OpenAI spokesperson Drew Pusateri denied the allegations and accused the Times of trying to access private user conversations as its case weakens.

"As the Times' case weakens and they've been forced to drop claims against us, they're persisting with their efforts to invade the privacy of people who have nothing to do with this case, including by making these blatantly false allegations," Pusateri said. "We'll continue defending our users' privacy and the long-established principles of fair use."

OpenAI's defense rests, as in other generative AI lawsuits, on the doctrine of fair use — the figure in U.S. law that allows reuse of protected material under certain conditions without the rights holder's permission. But the current dispute isn't about that doctrine; it's about something more fundamental: the company's conduct during the litigation process itself.

Why this standoff matters beyond the case

The clash between news publishers and AI companies has long been defining one of the industry's biggest legal frontiers. Language models are trained on massive amounts of text, and a good portion of that material comes from outlets that never gave permission or received compensation. The underlying question — whether that's transformative training or large-scale copying — still has no firm answer in the courts.

What makes this episode different is that the conflict has shifted from questions of principle to questions of procedural conduct. It's no longer just a debate over whether training on copyrighted journalism is legal, but whether OpenAI hid the tools that could answer that question. For a company that publicly presents itself as a champion of transparency and well-grounded fair use, the accusation of having hidden evidence is doubly uncomfortable.

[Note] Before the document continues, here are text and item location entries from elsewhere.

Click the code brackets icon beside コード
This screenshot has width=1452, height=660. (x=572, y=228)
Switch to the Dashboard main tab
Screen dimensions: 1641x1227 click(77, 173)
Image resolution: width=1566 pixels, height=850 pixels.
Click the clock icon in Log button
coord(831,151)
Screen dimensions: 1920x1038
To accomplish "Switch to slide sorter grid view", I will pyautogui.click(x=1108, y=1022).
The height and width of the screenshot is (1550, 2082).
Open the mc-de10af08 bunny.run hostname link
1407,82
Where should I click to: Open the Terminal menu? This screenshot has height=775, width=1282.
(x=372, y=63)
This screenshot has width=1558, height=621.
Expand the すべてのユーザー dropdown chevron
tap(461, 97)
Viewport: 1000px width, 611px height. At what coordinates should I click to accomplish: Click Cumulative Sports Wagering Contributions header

There's also a tension running through the entire litigation: user privacy versus the plaintiffs' right to obtain evidence. OpenAI maintains that handing over chat logs exposes data belonging to people with no connection to the case; the outlets counter that the company already had de-identified versions of that data and was using them internally. Both things can be true at once, and that ambiguity is exactly what the judge will have to resolve.

The next move is up to the court, which must decide whether to impose the requested sanctions. Its ruling won't just affect the standoff between the Times and OpenAI — it will help define how much AI companies can conceal about their own systems when the law requires them to show their hand.